* [TASK DESCRIPTION]: In the entries below, count the lines holding "Learning". Reply with the number only.

* [TASK DATA]:
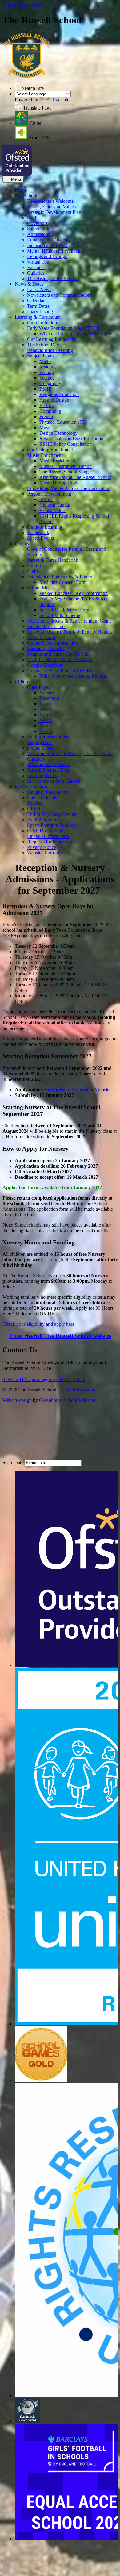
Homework (38, 532)
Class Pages (38, 687)
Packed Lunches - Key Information (73, 593)
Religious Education (59, 394)
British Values (52, 510)
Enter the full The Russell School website (60, 1336)
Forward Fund (41, 637)
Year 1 (45, 703)
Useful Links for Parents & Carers (60, 659)
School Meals (40, 587)
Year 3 (45, 714)
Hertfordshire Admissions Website (77, 1089)
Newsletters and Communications (59, 295)
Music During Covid (59, 482)
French (46, 416)
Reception (49, 698)
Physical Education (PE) (63, 422)
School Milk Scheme (59, 615)
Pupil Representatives (48, 736)
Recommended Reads (48, 764)
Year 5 (45, 725)
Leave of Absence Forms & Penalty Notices (69, 631)
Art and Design (54, 400)
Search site (12, 1462)
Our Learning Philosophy (52, 339)
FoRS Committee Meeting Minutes (73, 676)
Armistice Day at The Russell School (75, 477)
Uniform (35, 565)
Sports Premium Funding (51, 825)
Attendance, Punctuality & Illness (59, 576)
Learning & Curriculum (38, 317)
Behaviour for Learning (50, 350)
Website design (17, 1400)
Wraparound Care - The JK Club (59, 654)
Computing (50, 411)
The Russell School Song (64, 471)
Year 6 (45, 731)
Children (23, 681)
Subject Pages (40, 355)
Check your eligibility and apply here (38, 1324)
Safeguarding (40, 228)
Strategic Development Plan (54, 212)
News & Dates (29, 284)
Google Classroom (45, 665)
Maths (45, 361)
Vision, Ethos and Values (51, 206)
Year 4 (45, 720)
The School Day (43, 344)
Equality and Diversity (49, 239)
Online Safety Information (52, 643)
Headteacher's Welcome (50, 201)
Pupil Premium (41, 819)
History (46, 405)
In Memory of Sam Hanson (53, 781)
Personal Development (49, 493)
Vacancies (36, 267)
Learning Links (42, 775)
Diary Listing (40, 311)
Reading (47, 366)
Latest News (39, 289)
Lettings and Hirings (47, 256)
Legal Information (77, 1389)
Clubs (32, 571)
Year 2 (45, 709)
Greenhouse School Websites (67, 1400)
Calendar (36, 300)
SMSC (46, 499)
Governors (37, 223)
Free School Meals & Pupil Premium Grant (69, 620)
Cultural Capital (54, 504)
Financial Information (48, 836)
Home (21, 190)
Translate (60, 99)
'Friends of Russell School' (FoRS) (60, 670)
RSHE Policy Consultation (65, 444)
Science (46, 377)
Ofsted (33, 808)
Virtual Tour (39, 261)
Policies (34, 803)
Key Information (31, 786)
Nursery (47, 692)
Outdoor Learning (44, 527)
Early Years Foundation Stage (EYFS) (64, 328)
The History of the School (52, 278)
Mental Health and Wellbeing (55, 250)
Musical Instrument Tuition (65, 466)
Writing (46, 372)
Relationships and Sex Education (71, 438)
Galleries (35, 273)
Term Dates (38, 306)
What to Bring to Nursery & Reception (77, 333)
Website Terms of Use (48, 852)
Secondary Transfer (46, 648)
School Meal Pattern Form (64, 609)
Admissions (38, 234)
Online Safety (40, 747)
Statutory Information (48, 792)
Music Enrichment (45, 455)
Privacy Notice (41, 847)
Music (45, 427)
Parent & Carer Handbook (52, 560)
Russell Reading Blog (48, 770)
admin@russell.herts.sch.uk (58, 1379)
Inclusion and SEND (47, 245)
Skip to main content (22, 5)
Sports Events (40, 538)
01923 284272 (16, 1379)
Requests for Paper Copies (52, 841)
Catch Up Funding (45, 830)
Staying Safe (39, 742)
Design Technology (58, 433)
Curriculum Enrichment (50, 449)
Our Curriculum (42, 322)
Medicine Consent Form (62, 582)
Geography (50, 383)
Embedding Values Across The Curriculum (68, 488)
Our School (26, 195)
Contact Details (42, 797)
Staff (31, 217)
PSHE (45, 388)
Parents (22, 543)
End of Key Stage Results (52, 814)
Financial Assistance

* [RESULT BELOW]: 5